* TASK TO CARRY OUT *
For the material below, return exactly the lines starting at the one holding "Where should I click to: Run" and ending at the one holding "Click the SMA 50", counting both as part of the range.

* DATA SUPPLIED *
--- START ---
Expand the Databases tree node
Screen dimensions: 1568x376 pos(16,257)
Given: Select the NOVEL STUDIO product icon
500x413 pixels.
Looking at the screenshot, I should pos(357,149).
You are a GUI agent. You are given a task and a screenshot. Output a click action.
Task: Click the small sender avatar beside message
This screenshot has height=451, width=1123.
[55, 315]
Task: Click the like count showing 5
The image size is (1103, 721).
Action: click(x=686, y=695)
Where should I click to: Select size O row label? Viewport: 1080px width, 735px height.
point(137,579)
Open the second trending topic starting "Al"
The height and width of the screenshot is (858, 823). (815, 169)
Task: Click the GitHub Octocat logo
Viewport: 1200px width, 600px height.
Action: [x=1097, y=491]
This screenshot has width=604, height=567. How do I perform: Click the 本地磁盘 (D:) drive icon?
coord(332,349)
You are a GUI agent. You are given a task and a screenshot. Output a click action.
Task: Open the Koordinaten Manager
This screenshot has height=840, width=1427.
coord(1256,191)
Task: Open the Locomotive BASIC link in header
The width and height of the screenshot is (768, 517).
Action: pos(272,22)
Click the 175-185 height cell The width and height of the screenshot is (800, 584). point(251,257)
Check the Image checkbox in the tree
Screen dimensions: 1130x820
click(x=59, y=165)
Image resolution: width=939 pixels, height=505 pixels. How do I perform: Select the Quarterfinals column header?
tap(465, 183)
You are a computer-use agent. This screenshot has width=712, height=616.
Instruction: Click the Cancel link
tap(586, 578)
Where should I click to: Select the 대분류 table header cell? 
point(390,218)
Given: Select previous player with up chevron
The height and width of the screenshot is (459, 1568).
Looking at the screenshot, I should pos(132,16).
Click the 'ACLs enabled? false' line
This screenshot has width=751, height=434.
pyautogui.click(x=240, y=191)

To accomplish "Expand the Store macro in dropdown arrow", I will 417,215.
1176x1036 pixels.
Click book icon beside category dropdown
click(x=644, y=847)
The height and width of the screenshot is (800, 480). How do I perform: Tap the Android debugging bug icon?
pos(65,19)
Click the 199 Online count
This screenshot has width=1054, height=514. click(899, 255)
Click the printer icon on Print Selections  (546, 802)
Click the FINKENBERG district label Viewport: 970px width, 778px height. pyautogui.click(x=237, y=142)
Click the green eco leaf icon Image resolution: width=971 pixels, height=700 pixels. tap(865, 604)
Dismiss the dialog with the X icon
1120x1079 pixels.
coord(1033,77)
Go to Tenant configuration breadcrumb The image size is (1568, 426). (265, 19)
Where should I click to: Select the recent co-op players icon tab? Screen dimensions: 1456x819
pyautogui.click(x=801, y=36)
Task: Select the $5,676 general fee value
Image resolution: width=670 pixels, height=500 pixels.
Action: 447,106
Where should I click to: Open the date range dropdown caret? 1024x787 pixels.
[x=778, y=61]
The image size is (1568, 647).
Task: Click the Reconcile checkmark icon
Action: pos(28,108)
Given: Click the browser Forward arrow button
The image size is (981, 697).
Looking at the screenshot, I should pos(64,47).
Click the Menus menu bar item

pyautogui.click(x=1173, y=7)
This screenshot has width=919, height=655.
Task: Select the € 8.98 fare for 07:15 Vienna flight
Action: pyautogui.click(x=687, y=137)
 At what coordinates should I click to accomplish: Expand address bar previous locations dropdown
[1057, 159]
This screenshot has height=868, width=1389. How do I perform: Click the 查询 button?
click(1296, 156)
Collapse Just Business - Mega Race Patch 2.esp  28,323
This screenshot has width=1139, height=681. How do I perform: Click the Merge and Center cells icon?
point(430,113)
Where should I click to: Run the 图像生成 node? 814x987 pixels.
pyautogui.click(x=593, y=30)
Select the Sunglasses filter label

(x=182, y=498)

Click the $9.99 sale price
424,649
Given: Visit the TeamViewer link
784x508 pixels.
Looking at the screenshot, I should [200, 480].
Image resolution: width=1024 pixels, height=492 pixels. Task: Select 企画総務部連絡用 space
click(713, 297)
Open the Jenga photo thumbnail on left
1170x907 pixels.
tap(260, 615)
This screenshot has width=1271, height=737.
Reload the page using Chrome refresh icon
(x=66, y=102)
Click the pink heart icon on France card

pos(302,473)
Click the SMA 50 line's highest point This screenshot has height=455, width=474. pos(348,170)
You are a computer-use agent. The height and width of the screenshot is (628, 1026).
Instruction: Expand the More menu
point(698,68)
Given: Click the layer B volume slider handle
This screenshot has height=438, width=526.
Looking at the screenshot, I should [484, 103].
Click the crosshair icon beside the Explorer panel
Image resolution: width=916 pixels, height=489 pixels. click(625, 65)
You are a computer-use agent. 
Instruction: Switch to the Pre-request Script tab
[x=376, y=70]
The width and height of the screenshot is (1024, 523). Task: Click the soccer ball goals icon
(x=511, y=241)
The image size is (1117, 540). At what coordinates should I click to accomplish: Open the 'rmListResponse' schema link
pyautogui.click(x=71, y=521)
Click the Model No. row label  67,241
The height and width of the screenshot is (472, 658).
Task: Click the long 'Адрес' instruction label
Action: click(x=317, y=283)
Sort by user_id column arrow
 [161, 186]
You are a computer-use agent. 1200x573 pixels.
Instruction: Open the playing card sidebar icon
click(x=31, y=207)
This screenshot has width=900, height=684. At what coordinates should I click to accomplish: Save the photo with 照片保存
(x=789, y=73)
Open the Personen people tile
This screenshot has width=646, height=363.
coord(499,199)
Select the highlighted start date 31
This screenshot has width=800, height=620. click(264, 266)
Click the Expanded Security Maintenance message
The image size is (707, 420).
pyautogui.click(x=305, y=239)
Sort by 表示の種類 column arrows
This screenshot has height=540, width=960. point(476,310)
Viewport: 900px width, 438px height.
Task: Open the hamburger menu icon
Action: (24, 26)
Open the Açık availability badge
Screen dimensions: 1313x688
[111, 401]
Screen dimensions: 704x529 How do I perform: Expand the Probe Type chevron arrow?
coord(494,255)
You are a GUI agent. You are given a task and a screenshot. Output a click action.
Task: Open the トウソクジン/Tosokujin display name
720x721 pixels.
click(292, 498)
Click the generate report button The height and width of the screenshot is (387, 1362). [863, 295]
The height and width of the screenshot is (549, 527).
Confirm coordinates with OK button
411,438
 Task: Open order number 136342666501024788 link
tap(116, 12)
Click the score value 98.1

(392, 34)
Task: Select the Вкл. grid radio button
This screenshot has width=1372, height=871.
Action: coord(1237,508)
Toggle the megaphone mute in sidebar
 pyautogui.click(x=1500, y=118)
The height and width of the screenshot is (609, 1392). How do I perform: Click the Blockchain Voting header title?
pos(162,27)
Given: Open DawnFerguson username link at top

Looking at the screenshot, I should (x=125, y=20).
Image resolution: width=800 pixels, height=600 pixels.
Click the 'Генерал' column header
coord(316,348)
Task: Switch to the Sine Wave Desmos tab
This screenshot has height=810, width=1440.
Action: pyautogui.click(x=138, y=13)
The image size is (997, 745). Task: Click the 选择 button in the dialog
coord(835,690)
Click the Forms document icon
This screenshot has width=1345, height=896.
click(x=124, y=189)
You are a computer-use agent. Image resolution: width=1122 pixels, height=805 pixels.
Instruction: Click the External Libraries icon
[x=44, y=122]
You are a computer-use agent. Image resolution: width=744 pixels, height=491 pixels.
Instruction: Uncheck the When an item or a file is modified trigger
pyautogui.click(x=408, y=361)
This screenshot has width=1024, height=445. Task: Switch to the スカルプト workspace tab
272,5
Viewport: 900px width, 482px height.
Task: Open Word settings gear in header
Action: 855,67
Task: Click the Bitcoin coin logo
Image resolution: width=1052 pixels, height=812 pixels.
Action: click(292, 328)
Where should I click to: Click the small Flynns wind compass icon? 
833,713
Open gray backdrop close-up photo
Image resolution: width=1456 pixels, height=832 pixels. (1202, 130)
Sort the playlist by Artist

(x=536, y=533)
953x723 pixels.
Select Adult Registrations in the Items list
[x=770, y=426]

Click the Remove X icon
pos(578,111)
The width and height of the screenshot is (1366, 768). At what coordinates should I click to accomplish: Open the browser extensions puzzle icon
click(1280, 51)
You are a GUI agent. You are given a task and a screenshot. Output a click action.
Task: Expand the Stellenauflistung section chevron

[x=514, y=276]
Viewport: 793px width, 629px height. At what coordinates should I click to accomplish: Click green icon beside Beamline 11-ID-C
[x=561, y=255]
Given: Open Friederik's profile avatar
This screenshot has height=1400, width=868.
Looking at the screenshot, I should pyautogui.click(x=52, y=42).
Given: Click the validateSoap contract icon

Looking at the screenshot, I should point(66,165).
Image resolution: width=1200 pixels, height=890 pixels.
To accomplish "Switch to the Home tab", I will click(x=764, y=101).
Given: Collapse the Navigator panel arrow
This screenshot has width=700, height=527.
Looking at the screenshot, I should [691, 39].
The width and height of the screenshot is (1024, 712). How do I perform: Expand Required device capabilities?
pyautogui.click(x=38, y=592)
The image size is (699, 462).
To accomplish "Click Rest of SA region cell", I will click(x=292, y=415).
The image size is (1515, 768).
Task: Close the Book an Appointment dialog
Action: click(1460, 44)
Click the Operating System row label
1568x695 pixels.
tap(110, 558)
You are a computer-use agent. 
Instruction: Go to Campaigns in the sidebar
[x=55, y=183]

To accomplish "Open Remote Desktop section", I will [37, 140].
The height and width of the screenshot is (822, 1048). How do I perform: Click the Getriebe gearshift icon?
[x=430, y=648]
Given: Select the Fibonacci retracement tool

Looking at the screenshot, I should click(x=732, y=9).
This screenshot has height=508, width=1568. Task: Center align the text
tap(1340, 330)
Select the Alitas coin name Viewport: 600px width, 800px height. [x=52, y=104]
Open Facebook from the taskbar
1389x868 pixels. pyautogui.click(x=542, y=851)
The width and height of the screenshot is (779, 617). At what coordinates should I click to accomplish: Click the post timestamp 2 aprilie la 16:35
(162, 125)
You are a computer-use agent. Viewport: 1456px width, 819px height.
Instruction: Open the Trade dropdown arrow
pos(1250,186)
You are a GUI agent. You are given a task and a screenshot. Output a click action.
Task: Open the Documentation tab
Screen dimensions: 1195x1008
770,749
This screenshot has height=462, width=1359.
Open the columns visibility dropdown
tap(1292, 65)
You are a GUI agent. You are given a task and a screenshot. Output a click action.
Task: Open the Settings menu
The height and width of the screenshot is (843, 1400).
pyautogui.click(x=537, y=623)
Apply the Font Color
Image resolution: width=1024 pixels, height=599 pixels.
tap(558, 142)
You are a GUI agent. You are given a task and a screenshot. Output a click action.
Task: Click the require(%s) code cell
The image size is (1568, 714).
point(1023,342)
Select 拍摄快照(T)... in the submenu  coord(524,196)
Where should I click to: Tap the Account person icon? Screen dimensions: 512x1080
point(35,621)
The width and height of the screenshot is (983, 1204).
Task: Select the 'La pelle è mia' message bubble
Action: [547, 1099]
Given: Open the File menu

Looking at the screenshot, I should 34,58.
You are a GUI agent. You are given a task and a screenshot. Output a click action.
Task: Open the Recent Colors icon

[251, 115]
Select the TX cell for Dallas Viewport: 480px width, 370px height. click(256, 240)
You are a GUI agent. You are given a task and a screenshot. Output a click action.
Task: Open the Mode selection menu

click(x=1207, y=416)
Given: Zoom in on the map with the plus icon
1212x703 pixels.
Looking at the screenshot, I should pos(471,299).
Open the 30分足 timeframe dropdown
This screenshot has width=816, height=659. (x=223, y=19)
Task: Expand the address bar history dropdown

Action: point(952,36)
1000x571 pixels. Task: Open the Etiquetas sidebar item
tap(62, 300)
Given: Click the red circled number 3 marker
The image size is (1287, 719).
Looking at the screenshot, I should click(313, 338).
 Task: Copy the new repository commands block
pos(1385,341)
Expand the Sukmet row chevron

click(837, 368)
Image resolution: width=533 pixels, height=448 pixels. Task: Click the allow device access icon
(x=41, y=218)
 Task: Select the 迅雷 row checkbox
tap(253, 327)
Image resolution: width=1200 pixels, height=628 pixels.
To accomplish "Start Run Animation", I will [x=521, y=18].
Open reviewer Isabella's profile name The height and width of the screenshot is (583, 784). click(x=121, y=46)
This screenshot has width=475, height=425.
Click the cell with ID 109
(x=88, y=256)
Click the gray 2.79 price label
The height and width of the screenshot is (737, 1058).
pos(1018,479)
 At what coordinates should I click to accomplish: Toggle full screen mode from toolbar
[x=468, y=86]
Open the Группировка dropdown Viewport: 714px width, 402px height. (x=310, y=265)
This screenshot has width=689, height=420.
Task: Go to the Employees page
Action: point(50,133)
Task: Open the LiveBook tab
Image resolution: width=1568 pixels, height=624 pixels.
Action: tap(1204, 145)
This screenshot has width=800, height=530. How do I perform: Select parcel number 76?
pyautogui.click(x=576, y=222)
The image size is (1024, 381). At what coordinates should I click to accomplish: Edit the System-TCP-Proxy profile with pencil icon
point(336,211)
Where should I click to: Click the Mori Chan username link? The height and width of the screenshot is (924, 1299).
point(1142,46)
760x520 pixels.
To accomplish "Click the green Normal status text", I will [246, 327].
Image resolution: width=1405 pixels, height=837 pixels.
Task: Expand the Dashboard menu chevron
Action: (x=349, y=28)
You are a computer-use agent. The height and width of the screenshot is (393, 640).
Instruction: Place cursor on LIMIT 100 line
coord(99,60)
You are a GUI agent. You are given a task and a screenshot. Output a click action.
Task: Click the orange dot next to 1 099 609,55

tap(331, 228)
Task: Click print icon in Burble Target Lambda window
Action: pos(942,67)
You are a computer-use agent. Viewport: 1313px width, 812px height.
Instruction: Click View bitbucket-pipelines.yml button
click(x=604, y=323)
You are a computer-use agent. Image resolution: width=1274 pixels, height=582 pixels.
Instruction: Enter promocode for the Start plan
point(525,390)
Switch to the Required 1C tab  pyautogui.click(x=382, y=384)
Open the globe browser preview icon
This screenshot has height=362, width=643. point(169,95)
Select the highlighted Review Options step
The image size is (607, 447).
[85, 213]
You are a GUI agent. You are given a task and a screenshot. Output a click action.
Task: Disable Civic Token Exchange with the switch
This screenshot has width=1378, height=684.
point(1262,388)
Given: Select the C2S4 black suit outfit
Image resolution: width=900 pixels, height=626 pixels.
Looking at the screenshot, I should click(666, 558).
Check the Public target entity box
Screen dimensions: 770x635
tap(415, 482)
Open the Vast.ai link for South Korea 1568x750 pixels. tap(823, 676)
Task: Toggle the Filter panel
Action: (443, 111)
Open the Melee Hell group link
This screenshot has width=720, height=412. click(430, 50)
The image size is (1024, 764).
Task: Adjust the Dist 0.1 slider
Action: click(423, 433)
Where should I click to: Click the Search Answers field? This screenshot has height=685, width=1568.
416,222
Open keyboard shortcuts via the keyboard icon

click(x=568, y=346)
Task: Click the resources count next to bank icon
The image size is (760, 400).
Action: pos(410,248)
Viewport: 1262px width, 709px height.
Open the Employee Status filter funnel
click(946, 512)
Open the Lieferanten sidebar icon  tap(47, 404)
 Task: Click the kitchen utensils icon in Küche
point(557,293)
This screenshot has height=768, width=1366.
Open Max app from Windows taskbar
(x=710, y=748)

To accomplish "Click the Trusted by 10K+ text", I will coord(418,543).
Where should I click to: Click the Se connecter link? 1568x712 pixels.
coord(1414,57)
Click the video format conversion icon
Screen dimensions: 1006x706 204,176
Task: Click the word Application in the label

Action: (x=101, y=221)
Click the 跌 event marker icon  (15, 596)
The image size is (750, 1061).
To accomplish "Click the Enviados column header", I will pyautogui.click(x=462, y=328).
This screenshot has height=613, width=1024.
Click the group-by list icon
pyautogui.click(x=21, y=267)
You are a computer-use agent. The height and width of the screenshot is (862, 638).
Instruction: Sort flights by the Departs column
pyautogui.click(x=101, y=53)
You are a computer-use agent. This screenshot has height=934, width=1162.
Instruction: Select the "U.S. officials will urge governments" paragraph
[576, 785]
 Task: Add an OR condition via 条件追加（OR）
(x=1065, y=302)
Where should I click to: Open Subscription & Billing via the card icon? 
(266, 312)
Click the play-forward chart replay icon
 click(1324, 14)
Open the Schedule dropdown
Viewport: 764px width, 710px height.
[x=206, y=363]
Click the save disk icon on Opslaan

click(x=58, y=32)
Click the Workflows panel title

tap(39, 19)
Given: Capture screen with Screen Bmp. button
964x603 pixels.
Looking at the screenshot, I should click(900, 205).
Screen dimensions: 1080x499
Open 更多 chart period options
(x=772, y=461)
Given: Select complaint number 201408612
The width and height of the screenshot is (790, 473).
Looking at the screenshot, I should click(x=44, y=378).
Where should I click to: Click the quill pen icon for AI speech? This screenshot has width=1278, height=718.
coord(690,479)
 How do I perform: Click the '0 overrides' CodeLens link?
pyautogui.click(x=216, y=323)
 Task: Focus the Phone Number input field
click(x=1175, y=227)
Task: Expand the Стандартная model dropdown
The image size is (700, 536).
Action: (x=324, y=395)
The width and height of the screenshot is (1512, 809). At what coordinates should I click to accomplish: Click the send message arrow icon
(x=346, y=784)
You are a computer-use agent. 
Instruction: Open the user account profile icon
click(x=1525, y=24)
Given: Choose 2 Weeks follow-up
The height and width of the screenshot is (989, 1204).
--- END ---
* YOUR RESPONSE *
Where should I click to: Run the 图像生成 node? 814x987 pixels.
pyautogui.click(x=593, y=30)
Select the Sunglasses filter label

(x=182, y=498)

Click the $9.99 sale price
424,649
Given: Visit the TeamViewer link
784x508 pixels.
Looking at the screenshot, I should [200, 480].
Image resolution: width=1024 pixels, height=492 pixels. Task: Select 企画総務部連絡用 space
click(713, 297)
Open the Jenga photo thumbnail on left
1170x907 pixels.
tap(260, 615)
This screenshot has width=1271, height=737.
Reload the page using Chrome refresh icon
(x=66, y=102)
Click the pink heart icon on France card

pos(302,473)
Click the SMA 50 line's highest point This screenshot has height=455, width=474. pos(348,170)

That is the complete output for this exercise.